Sebbene non sia ancora stata ufficializzata l’organizzazione di nuove iniziative, i fedeli che orbitano attorno al comitato #iostocondonmario hanno annunciato l’intenzione di continuare a far sentire la propria voce, biasimando la gestione da parte dell’episcopo eporediese del “caso don Mario”. Altri sanbenignesi e bosconeresi hanno invece accolto la notizia dell’arrivo di don Carlevato con relativa positività, esprimendo la speranza che il nuovo parroco possa portare serenità alle due comunità
Allo stesso tempo a Villareggia, Tonengo e Mazzé, in molti si chiedono i motivi dell’ improvviso cambiamento e avanzano obiezioni circa l’opportunità di separare tre parrocchie dalla guida spirituale cui sono legate da un lungo rapporto di stima e affetto reciproco. «Se oramai conosceva i parrocchiani e magari era anche ben voluto, perché spostarlo in altre parrocchie?» ha scritto un utente su Facebook; «poi chiedetevi perché la Chiesa perde fedeli», si legge in un altro commento, e ancora: «Don Alberto era l’unico che raccoglieva i giovani». Intanto c’è chi ha persino lanciato l’idea di una raccolta firme da inviare al Vescovo per chiedergli di tornare sui propri passi (eppure dovrebbe essere ormai chiaro quanto strumenti di questo tipo siano di fatto inefficaci in simili situazioni).

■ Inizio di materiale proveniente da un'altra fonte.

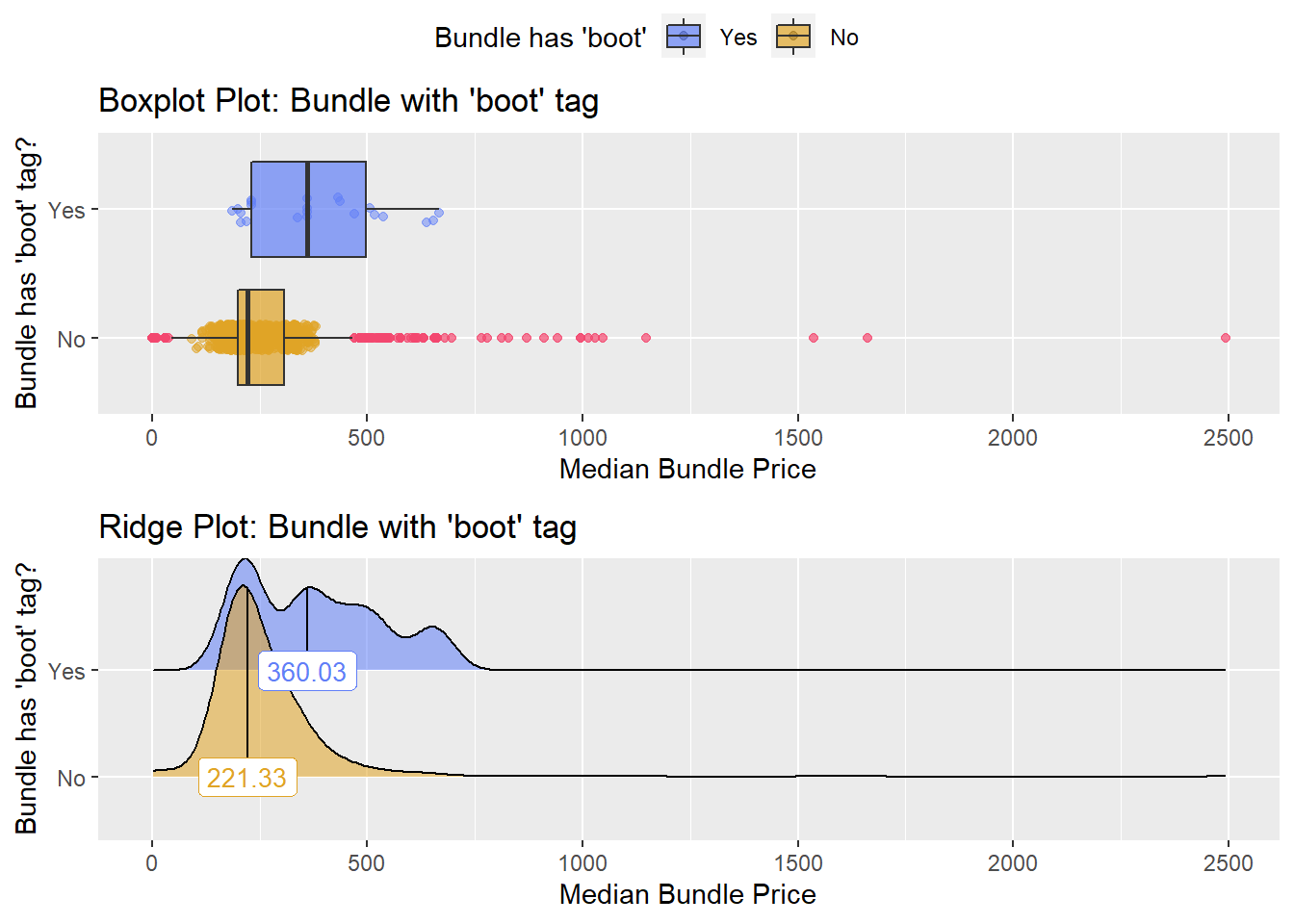Click the 'Boxplot Plot' chart title
This screenshot has width=1294, height=924.
(349, 100)

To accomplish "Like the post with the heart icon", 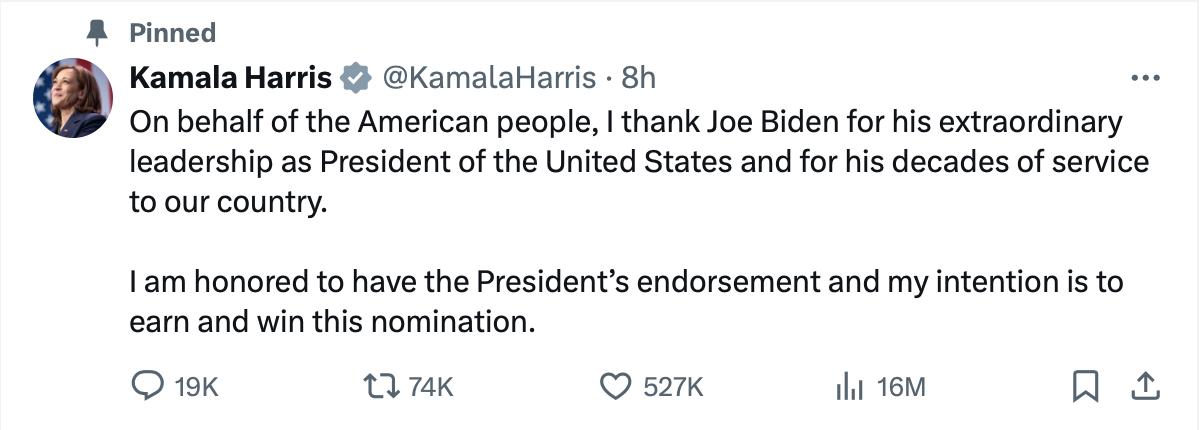I will tap(615, 386).
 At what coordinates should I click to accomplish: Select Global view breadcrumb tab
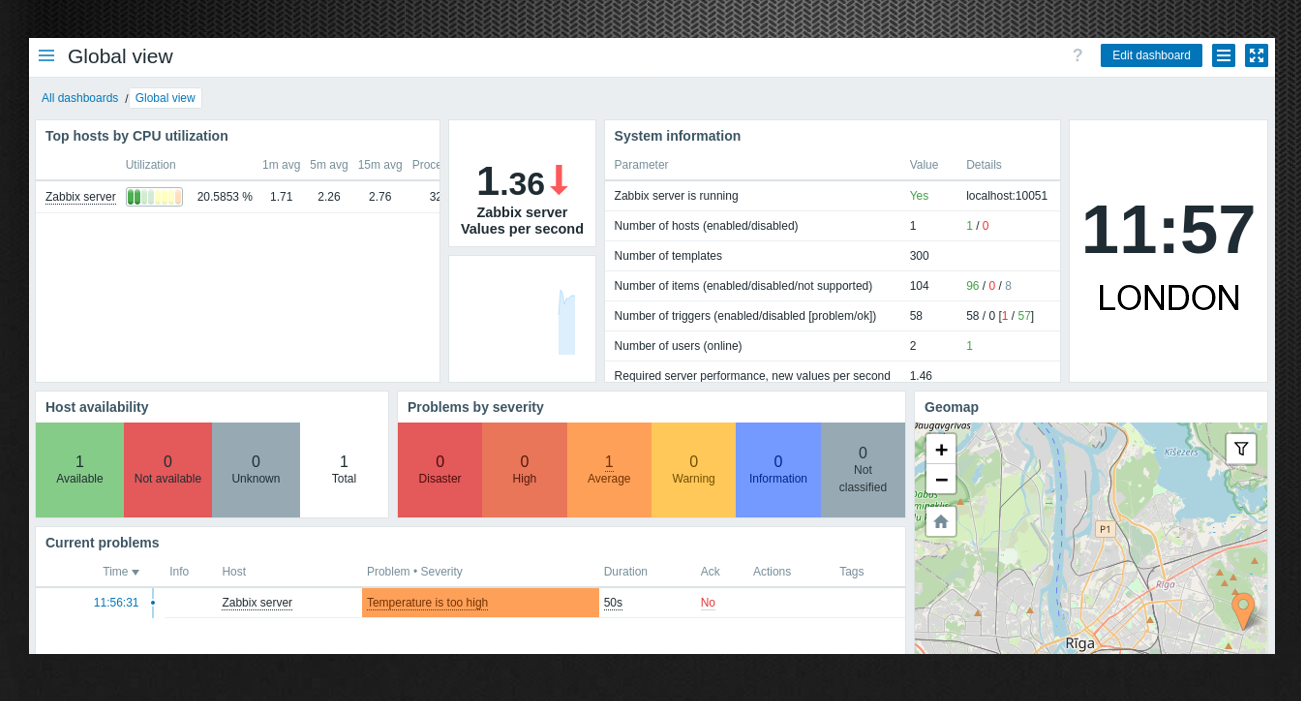click(x=165, y=98)
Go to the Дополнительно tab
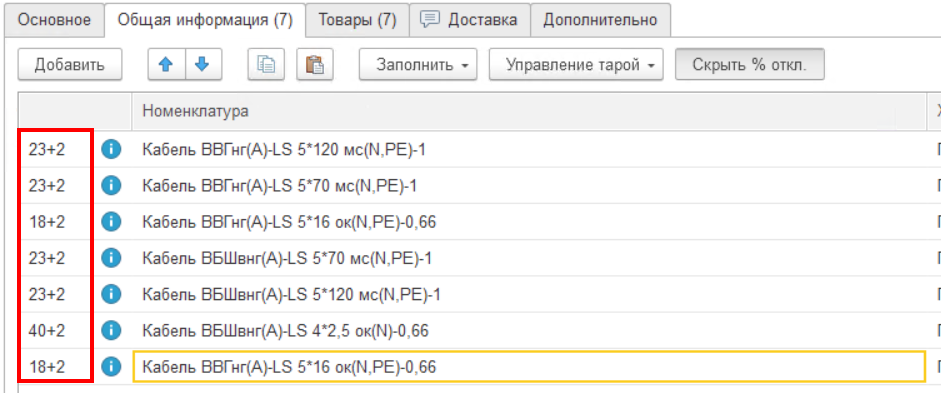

Dal canto suo, Monsignor Salera ha spiegato in una nota ufficiale lo “spirito” che ha guidato le nuove nomine, sottolineando da un lato il “respiro diocesano” di queste ultime, dall’altro l’idea della transitorietà della missione pastorale, che per essere ben vissuta richiede la disponibilità a non mettere radici.
Insomma, proprio nel momento in cui l’istituzione Chiesa nel suo complesso affronta una significativa crisi interna (si pensi alla recente scomunica che ha investito la comunità lefebvriana) anche a livello locale una cospicua parte di fedeli mostra segnali di sfiducia sempre più evidenti nei confronti delle cariche ecclesiastiche sovraordinate. Per chi ci crede, forse è proprio questo il momento di pregare.